As the name implies, the Revised Version adhered as far as possible to the text and language of the 1611 Bible. Its style was considered classical, even sacrosanct, though the revisers aimed to introduce consistency into the translation of particular Hebrew or Greek words. The translation thus became more literal, and can be used as a kind of crib.

The New Testament was published in 1881, the whole Bible in 1885. It was an enormous best-seller, and both printing-houses found themselves producing reprint after reprint.

The Revised Version has had a twentieth-century influence. It lies behind the American Standard Version of 1901, the Revised Standard Version of 1952 and the new Revised Standard Version of 1989 which continue the tradition of the 1611 Bible into modern times.

Cambridge University Press has been publishing the Bible for more than 400 years. This began with the Geneva Bible in 1591, and the tradition has continued without interruption to the present day.
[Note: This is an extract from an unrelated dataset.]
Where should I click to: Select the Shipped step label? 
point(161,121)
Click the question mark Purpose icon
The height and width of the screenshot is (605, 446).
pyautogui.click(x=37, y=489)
Cambridge University Press' list of Bible editions is large and varied, ranging from the King James Version of 1611 to the 1989 New Revised Standard Version. The choice of bindings is equally impressive. Cambridge has adopted a graduated approach to the variety of bindings available, beginning with economical hardback editions. In most cases the next step up is to Cabra bonded leather, the finest-quality part-leather substitute. Then comes the attractive genuine-leather French Morocco, which is used to produce reasonably priced gift bindings. Finally, there are the exquisite calfskin and goatskin bindings for which Cambridge is renowned.

Bible versions

Geneva, KJV (King James Version), Interlinear (KJV/Revised Version), RSV (Revised Standard Version), NEB (New English Bible), NIV (New International Version), REB (Revised English Bible), NRSV (New Revised Standard Version.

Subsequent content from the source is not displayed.